**Brief**:
In the data below, find the line with "This screenshot has width=665, height=313." and the line with "Click the DAX price 15,495.35 EUR", then restate both and every line between them exactly, minus the pictures.
== Segment start ==
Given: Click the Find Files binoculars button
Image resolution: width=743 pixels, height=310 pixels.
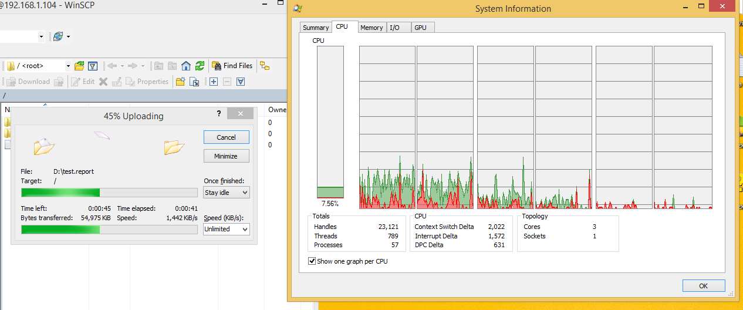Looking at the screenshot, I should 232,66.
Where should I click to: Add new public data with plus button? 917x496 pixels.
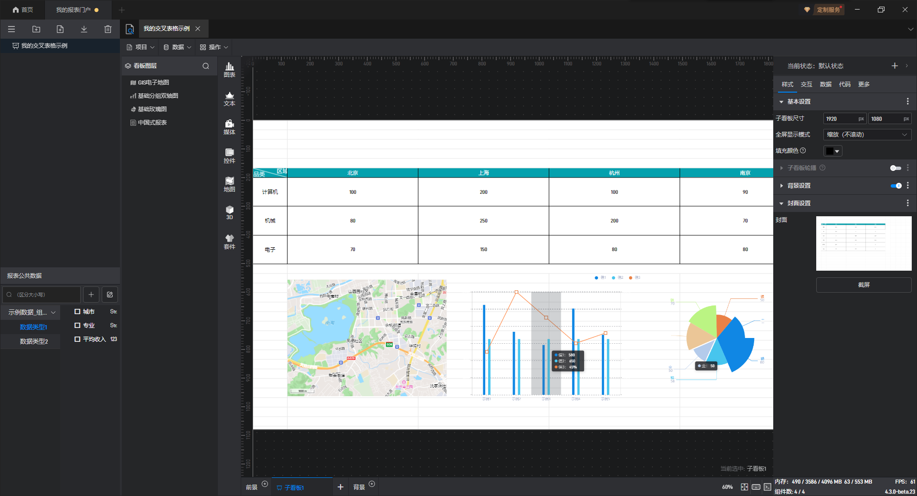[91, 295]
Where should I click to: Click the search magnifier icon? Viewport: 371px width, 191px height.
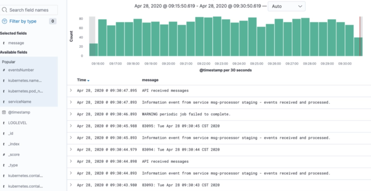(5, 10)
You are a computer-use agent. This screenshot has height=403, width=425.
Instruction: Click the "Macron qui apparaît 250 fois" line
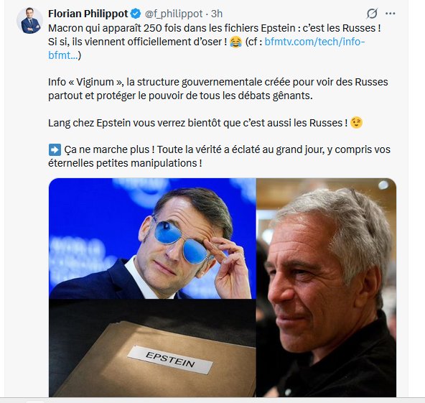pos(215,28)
== Segment end ==
== Segment start ==
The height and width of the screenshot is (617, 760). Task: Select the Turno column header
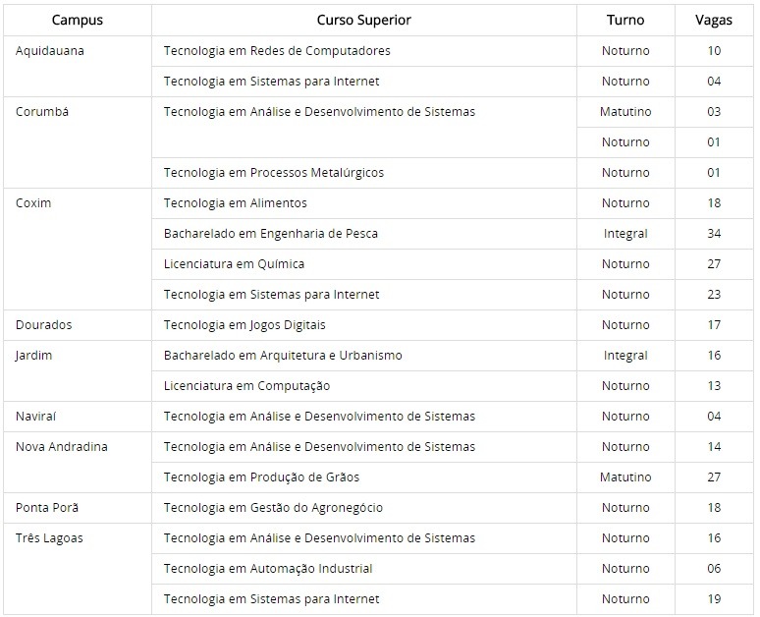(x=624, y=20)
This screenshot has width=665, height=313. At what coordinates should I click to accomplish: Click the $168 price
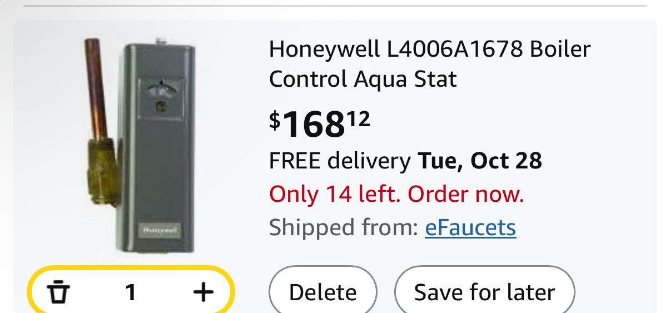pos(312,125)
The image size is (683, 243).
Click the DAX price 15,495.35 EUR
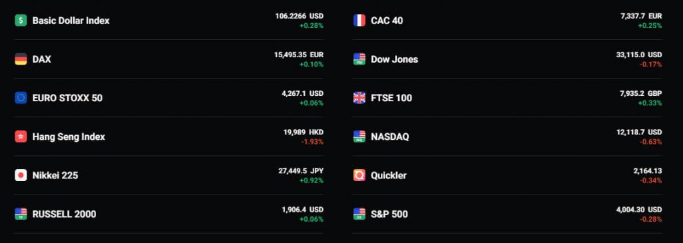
== Segment end ==
**Task output**:
This screenshot has width=665, height=313. At what coordinates should I click to accomplish: Click the $168 price
pos(312,125)
The image size is (683, 243).
Click the DAX price 15,495.35 EUR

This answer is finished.